▶ Data
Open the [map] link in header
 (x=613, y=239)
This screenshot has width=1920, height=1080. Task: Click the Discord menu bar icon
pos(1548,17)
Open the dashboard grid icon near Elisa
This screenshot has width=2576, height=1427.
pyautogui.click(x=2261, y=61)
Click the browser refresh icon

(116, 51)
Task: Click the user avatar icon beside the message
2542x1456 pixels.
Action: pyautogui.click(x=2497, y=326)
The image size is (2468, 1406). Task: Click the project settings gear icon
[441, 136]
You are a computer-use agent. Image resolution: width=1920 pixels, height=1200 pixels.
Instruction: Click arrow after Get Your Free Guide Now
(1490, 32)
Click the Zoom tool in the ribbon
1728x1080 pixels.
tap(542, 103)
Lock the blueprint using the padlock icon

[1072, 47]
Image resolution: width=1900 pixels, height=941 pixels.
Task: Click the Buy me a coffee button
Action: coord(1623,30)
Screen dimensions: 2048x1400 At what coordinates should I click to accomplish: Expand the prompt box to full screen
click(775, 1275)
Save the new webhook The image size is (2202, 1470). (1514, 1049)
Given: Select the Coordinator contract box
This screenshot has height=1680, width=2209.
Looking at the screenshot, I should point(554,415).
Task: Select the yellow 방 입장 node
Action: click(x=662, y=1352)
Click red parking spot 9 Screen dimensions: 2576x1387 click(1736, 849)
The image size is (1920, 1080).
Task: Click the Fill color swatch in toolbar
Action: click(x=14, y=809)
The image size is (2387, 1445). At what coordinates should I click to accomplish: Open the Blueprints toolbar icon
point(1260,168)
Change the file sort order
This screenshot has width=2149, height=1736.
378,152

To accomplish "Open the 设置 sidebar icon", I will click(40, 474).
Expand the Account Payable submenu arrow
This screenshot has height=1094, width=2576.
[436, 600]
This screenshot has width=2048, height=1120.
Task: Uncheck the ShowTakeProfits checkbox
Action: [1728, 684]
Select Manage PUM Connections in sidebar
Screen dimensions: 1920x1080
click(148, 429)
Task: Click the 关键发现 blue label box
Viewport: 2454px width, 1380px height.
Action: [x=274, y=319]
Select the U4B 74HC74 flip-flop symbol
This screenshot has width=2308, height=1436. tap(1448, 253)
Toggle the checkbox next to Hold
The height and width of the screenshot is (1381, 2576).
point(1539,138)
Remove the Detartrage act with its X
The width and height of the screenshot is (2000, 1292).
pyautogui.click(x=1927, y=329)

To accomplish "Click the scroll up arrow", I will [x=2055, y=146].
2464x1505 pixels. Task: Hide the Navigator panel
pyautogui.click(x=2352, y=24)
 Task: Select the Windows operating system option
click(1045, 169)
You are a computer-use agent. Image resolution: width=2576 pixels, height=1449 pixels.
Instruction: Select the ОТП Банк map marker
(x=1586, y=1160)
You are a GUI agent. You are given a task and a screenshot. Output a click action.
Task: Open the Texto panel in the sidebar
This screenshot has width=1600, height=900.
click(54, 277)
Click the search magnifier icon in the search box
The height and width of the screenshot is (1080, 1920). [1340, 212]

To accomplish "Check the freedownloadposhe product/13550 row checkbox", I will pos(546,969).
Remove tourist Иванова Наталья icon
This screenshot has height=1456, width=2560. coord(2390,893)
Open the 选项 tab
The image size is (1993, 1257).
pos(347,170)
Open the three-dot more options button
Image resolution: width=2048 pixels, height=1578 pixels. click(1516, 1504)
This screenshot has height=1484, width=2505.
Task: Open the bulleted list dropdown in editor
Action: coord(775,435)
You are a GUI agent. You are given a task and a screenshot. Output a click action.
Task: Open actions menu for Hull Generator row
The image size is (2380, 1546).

▶ Work order
All lines in the material are to be returned exactly.

▶ Solution for this problem
Open the [map] link in header
 (x=613, y=239)
This screenshot has width=1920, height=1080. Task: Click the Discord menu bar icon
pos(1548,17)
Open the dashboard grid icon near Elisa
This screenshot has width=2576, height=1427.
pyautogui.click(x=2261, y=61)
Click the browser refresh icon

(116, 51)
Task: Click the user avatar icon beside the message
2542x1456 pixels.
Action: pyautogui.click(x=2497, y=326)
The image size is (2468, 1406). Task: Click the project settings gear icon
[441, 136]
You are a computer-use agent. Image resolution: width=1920 pixels, height=1200 pixels.
Instruction: Click arrow after Get Your Free Guide Now
(1490, 32)
Click the Zoom tool in the ribbon
1728x1080 pixels.
tap(542, 103)
Lock the blueprint using the padlock icon

[1072, 47]
Image resolution: width=1900 pixels, height=941 pixels.
Task: Click the Buy me a coffee button
Action: coord(1623,30)
Screen dimensions: 2048x1400 At what coordinates should I click to accomplish: Expand the prompt box to full screen
click(775, 1275)
Save the new webhook The image size is (2202, 1470). (1514, 1049)
Given: Select the Coordinator contract box
This screenshot has height=1680, width=2209.
Looking at the screenshot, I should point(554,415).
Task: Select the yellow 방 입장 node
Action: click(x=662, y=1352)
Click red parking spot 9 Screen dimensions: 2576x1387 click(1736, 849)
The image size is (1920, 1080).
Task: Click the Fill color swatch in toolbar
Action: click(x=14, y=809)
The image size is (2387, 1445). At what coordinates should I click to accomplish: Open the Blueprints toolbar icon
point(1260,168)
Change the file sort order
This screenshot has width=2149, height=1736.
378,152

To accomplish "Open the 设置 sidebar icon", I will click(40, 474).
Expand the Account Payable submenu arrow
This screenshot has height=1094, width=2576.
[436, 600]
This screenshot has width=2048, height=1120.
Task: Uncheck the ShowTakeProfits checkbox
Action: [1728, 684]
Select Manage PUM Connections in sidebar
Screen dimensions: 1920x1080
click(148, 429)
Task: Click the 关键发现 blue label box
Viewport: 2454px width, 1380px height.
Action: [x=274, y=319]
Select the U4B 74HC74 flip-flop symbol
This screenshot has width=2308, height=1436. tap(1448, 253)
Toggle the checkbox next to Hold
The height and width of the screenshot is (1381, 2576).
point(1539,138)
Remove the Detartrage act with its X
The width and height of the screenshot is (2000, 1292).
pyautogui.click(x=1927, y=329)

To accomplish "Click the scroll up arrow", I will [x=2055, y=146].
2464x1505 pixels. Task: Hide the Navigator panel
pyautogui.click(x=2352, y=24)
 Task: Select the Windows operating system option
click(1045, 169)
You are a computer-use agent. Image resolution: width=2576 pixels, height=1449 pixels.
Instruction: Select the ОТП Банк map marker
(x=1586, y=1160)
You are a GUI agent. You are given a task and a screenshot. Output a click action.
Task: Open the Texto panel in the sidebar
This screenshot has width=1600, height=900.
click(54, 277)
Click the search magnifier icon in the search box
The height and width of the screenshot is (1080, 1920). [1340, 212]

To accomplish "Check the freedownloadposhe product/13550 row checkbox", I will pos(546,969).
Remove tourist Иванова Наталья icon
This screenshot has height=1456, width=2560. coord(2390,893)
Open the 选项 tab
The image size is (1993, 1257).
pos(347,170)
Open the three-dot more options button
Image resolution: width=2048 pixels, height=1578 pixels. click(1516, 1504)
This screenshot has height=1484, width=2505.
Task: Open the bulleted list dropdown in editor
Action: coord(775,435)
You are a GUI agent. You are given a task and a screenshot. Output a click action.
Task: Open actions menu for Hull Generator row
The image size is (2380, 1546).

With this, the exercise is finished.